(Beginning of DATA EXTRACT)

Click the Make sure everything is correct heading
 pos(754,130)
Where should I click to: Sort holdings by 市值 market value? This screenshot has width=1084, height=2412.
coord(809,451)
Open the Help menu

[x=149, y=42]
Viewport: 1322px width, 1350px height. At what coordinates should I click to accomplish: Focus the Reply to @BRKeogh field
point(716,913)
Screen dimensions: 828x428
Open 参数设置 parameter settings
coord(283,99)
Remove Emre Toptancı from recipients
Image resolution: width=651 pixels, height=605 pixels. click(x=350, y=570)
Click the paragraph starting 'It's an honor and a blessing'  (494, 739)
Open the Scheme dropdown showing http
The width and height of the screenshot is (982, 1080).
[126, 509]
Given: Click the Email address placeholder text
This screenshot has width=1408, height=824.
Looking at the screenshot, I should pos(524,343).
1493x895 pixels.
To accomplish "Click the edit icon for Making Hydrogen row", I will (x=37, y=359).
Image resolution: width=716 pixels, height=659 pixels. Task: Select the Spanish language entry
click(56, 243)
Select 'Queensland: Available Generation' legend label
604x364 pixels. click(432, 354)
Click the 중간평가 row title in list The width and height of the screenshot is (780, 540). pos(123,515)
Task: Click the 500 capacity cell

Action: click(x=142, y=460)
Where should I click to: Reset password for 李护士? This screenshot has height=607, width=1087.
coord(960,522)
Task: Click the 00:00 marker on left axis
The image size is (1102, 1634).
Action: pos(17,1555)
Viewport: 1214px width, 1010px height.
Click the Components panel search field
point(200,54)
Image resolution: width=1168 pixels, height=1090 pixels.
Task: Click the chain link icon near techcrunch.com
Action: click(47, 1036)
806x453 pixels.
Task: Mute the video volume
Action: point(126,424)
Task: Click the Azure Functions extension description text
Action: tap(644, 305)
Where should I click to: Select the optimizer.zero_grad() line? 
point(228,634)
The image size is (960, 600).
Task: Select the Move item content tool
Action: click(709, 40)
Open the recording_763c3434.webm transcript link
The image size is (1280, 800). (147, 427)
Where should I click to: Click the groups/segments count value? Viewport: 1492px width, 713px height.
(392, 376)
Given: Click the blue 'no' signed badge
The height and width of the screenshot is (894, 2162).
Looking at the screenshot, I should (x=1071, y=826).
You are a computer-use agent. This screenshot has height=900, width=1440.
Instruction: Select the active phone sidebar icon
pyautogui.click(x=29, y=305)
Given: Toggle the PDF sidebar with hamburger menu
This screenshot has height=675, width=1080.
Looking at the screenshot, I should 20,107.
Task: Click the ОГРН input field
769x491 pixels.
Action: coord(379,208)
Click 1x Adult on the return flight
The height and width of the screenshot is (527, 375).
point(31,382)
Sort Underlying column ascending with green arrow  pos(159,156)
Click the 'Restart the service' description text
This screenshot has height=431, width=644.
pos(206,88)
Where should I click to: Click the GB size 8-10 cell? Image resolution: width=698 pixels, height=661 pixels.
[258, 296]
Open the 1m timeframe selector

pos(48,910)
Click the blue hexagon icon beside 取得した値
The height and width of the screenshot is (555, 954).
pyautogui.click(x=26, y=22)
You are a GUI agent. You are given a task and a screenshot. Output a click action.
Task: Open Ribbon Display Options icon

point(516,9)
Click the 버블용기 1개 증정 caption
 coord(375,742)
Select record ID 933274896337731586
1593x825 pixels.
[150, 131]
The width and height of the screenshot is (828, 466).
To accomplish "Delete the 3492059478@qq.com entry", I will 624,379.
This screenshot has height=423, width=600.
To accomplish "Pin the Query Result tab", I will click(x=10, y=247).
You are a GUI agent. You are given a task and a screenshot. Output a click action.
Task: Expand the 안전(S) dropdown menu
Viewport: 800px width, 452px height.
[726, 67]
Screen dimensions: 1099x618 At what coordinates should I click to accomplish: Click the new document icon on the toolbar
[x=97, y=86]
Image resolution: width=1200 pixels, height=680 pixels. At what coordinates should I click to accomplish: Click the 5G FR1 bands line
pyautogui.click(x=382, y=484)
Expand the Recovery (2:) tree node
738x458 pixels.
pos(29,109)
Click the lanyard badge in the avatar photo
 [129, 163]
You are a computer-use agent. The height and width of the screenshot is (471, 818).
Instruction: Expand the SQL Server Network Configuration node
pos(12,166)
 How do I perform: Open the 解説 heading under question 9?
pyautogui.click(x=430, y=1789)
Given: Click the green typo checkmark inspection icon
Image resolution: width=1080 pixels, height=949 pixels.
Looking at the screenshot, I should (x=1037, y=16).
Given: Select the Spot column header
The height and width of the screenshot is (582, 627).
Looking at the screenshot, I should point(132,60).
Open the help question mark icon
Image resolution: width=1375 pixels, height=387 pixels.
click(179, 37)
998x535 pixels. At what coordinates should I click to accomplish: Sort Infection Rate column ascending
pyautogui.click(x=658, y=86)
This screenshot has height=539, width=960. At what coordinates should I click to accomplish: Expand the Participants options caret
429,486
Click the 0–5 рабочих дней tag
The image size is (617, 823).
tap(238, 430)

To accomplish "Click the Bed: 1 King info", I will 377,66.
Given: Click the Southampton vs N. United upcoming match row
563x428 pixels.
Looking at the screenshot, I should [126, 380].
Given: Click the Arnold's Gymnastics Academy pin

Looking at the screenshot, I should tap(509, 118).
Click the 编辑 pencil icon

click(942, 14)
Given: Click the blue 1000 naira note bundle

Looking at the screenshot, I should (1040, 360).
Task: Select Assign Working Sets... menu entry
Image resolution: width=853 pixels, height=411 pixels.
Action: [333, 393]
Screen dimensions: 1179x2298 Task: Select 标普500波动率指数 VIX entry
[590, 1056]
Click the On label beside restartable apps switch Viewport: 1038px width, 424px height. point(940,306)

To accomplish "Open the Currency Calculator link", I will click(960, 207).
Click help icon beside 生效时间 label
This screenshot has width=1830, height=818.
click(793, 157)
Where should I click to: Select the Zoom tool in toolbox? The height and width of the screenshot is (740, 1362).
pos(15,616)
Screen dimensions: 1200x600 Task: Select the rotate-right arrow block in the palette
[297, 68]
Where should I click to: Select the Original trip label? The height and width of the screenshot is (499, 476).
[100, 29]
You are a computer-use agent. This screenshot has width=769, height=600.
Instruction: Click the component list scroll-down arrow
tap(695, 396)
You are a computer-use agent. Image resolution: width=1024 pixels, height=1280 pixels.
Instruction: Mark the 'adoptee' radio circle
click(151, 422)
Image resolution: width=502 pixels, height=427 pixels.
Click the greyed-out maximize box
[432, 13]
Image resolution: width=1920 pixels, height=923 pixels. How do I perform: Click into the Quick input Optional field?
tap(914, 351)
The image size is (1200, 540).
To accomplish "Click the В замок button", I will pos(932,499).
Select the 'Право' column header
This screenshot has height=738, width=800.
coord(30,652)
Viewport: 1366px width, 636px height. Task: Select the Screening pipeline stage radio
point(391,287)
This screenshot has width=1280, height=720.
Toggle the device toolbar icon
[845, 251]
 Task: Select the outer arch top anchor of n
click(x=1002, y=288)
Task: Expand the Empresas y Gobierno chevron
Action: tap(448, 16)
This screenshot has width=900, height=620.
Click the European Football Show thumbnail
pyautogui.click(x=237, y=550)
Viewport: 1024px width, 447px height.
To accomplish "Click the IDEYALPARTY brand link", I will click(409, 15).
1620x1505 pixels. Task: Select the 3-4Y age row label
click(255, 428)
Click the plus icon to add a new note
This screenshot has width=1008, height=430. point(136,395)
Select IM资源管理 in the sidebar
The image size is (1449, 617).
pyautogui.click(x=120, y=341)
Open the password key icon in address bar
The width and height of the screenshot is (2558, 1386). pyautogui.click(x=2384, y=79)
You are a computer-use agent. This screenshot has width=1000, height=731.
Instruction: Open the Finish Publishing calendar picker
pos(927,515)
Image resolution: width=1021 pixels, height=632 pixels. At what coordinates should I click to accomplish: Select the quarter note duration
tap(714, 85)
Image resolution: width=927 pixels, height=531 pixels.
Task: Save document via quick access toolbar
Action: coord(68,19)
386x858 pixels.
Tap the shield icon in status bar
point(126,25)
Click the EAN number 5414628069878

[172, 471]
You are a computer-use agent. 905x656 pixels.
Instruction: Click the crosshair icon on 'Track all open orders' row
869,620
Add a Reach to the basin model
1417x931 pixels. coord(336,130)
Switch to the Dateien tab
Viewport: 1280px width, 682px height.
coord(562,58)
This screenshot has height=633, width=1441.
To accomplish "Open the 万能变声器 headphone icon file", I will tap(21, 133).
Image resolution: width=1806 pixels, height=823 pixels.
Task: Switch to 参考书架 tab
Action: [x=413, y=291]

(End of DATA EXTRACT)

* [WORK ORDER]
Go through the listing above and copy each line where the string "dropdown" appears.

* [TASK RESPONSE]
Open the Scheme dropdown showing http
Task: Expand the 안전(S) dropdown menu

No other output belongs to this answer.